You are viewing a plain text version of this content. The canonical link for it is here.
Posted to commits@cassandra.apache.org by "Benedict (JIRA)" <ji...@apache.org> on 2014/04/14 23:58:15 UTC
[jira] [Commented] (CASSANDRA-5863) Create a Decompressed Chunk [block] Cache

    [ https://issues.apache.org/jira/browse/CASSANDRA-5863?page=com.atlassian.jira.plugin.system.issuetabpanels:comment-tabpanel&focusedCommentId=13968908#comment-13968908 ] 

Benedict commented on CASSANDRA-5863:
-------------------------------------

I think this ticket has been languishing despite being a great idea. I suggest the following:

# This should reside off-heap
# ALL pages should (optionally) go through it, whether compressed or not: see [my comment|https://issues.apache.org/jira/browse/CASSANDRA-6995?focusedCommentId=13968892&page=com.atlassian.jira.plugin.system.issuetabpanels:comment-tabpanel#comment-13968892] here for my rationale
# We should use LIRS replacement strategy
# Initially an uncompressed only cache is probably easiest to get right, and will no doubt big a big win anyway, and we can follow up soon-after with a two-stage cache (given LZ4 is almost as fast as memory, this will no doubt improve matters further)

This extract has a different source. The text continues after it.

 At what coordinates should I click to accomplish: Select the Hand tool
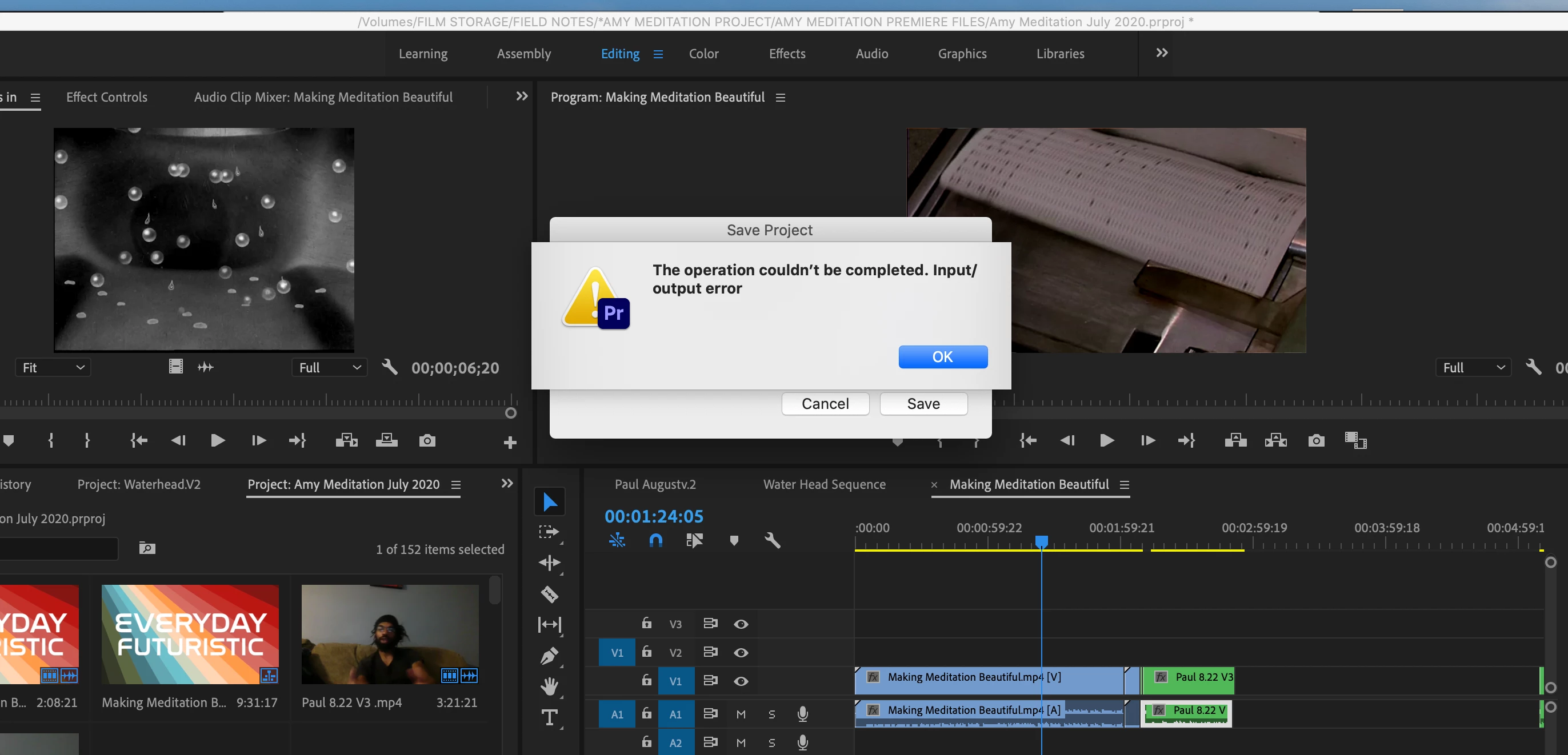[x=549, y=687]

This will require some work to get performance on-par with mmapped io, but the resultant control we have over when we go to disk will be worth it IMO

bq. The Tricky part is tracking the "hotness" of these chunks ... This would keep things like compaction from causing churn.

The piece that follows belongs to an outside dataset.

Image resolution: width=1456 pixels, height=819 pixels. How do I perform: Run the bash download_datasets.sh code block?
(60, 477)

I think the easiest thing to do here is to simply have a mechanism for querying the cache without populating it with new data if you have to hit the disk

> Create a Decompressed Chunk [block] Cache
> -----------------------------------------
>
>                 Key: CASSANDRA-5863
>                 URL: https://issues.apache.org/jira/browse/CASSANDRA-5863
>             Project: Cassandra
>          Issue Type: New Feature
>          Components: Core
>            Reporter: T Jake Luciani
>            Assignee: Pavel Yaskevich
>              Labels: performance
>             Fix For: 2.1 beta2
>
>
> Currently, for every read, the CRAR reads each compressed chunk into a byte[], sends it to ICompressor, gets back another byte[] and verifies a checksum.  
> This process is where the majority of time is spent in a read request.  
> Before compression, we would have zero-copy of data and could respond directly from the page-cache.
> It would be useful to have some kind of Chunk cache that could speed up this process for hot data. Initially this could be a off heap cache but it would be great to put these decompressed chunks onto a SSD so the hot data lives on a fast disk similar to https://github.com/facebook/flashcache.



--
This message was sent by Atlassian JIRA
(v6.2#6252)